→ Exercise description:
In the entries below, find the line with "Where should I click to: Recalculate" and print exactly every line from there up to and including the line with "Click the blue dot beside Clothing Store Bot", with no other lines.

→ Given information:
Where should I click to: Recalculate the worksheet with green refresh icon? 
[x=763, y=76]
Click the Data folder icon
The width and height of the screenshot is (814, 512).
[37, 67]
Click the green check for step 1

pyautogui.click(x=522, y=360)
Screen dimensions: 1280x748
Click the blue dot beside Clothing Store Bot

==

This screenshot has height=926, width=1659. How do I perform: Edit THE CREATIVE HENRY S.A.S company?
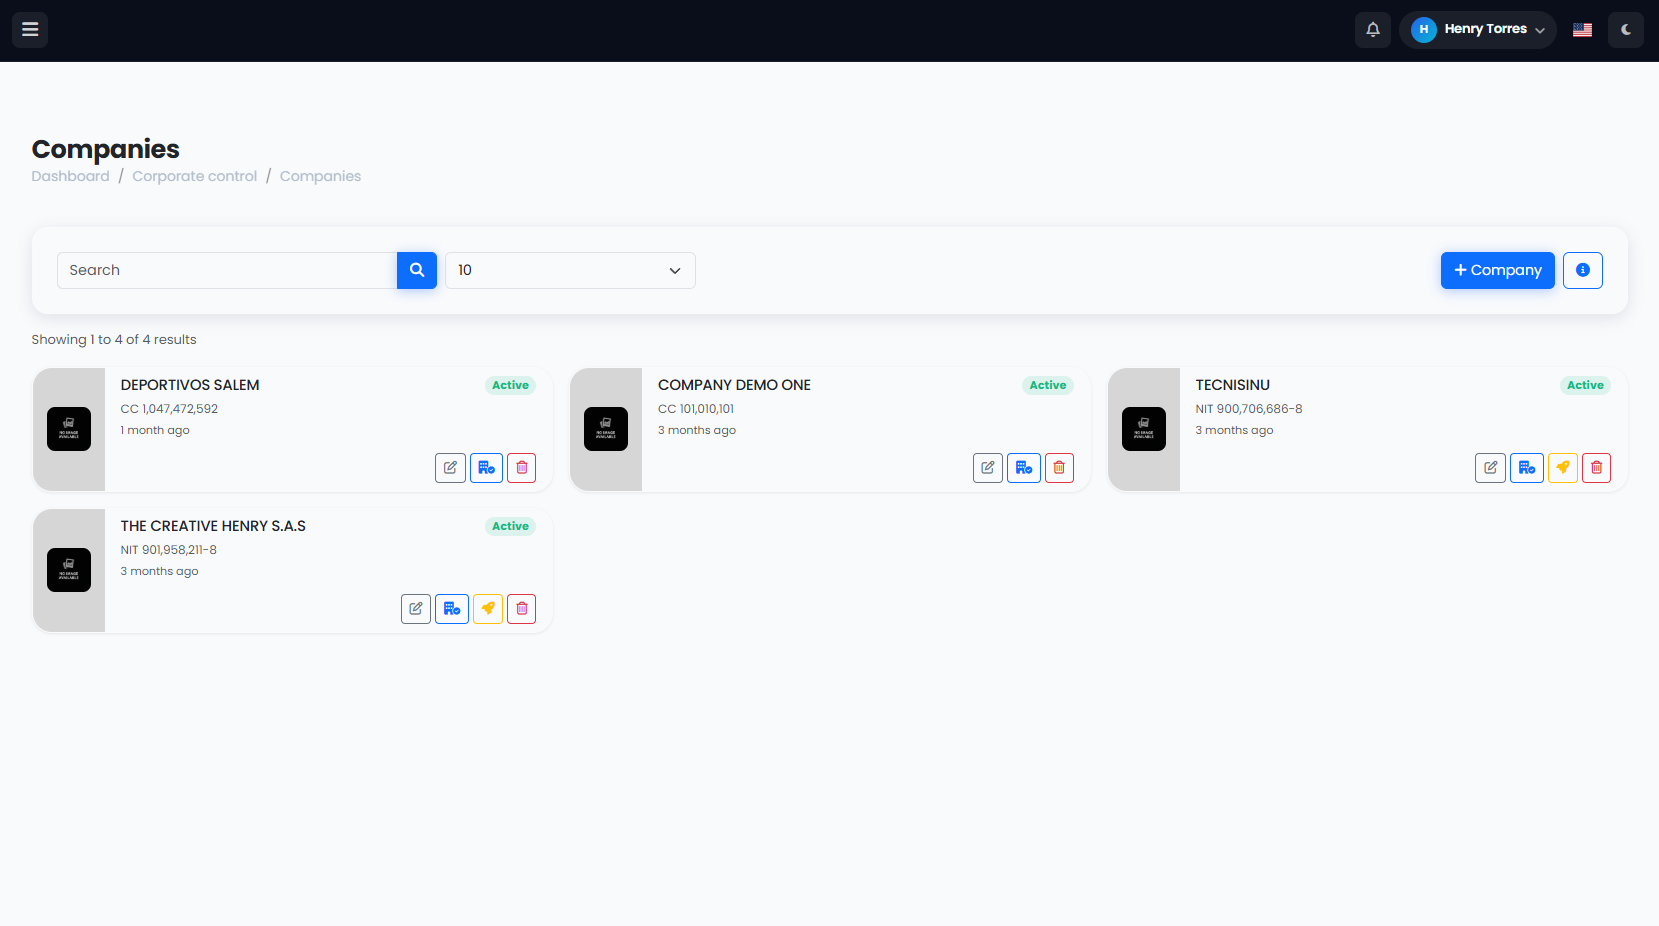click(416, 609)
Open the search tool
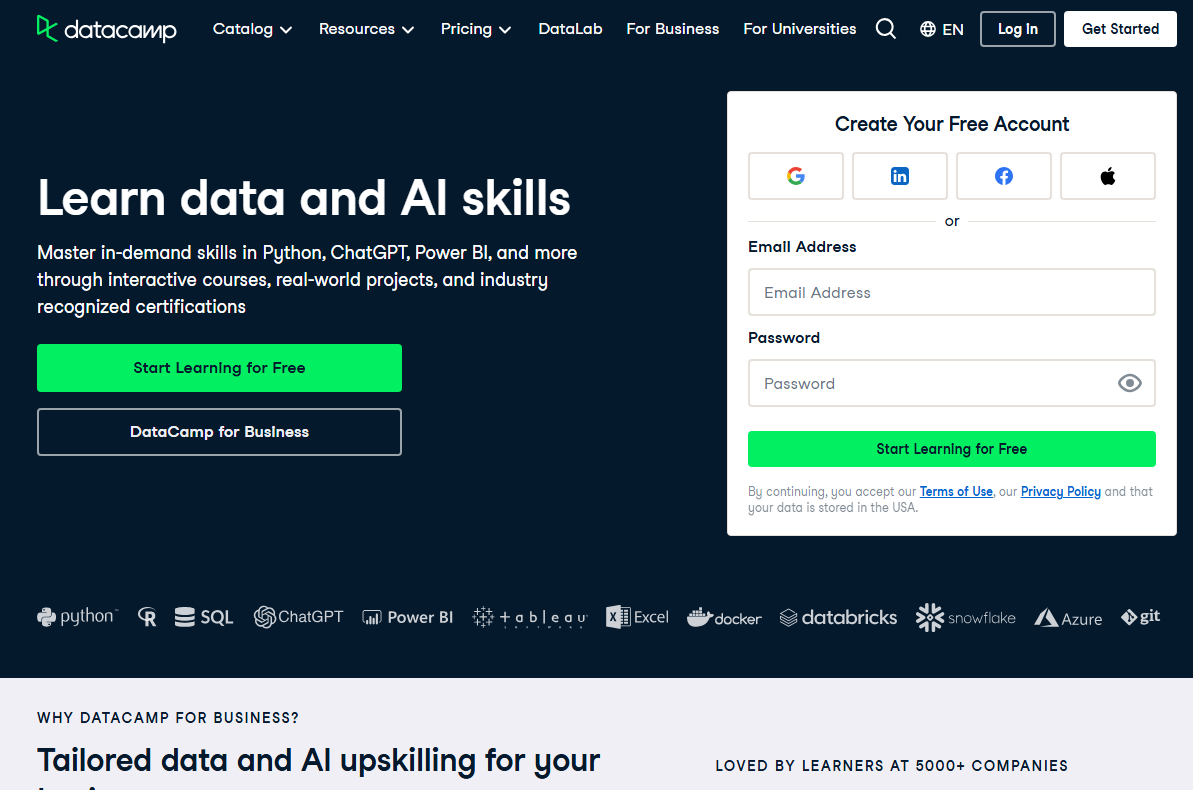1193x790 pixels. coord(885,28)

* * *

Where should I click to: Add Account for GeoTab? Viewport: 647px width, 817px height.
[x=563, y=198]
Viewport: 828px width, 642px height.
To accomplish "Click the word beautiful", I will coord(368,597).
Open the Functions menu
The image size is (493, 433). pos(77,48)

→ Output below:
Where should I click to: Recalculate the worksheet with green refresh icon? 
[x=763, y=76]
Click the Data folder icon
The width and height of the screenshot is (814, 512).
[37, 67]
Click the green check for step 1

pyautogui.click(x=522, y=360)
Screen dimensions: 1280x748
Click the blue dot beside Clothing Store Bot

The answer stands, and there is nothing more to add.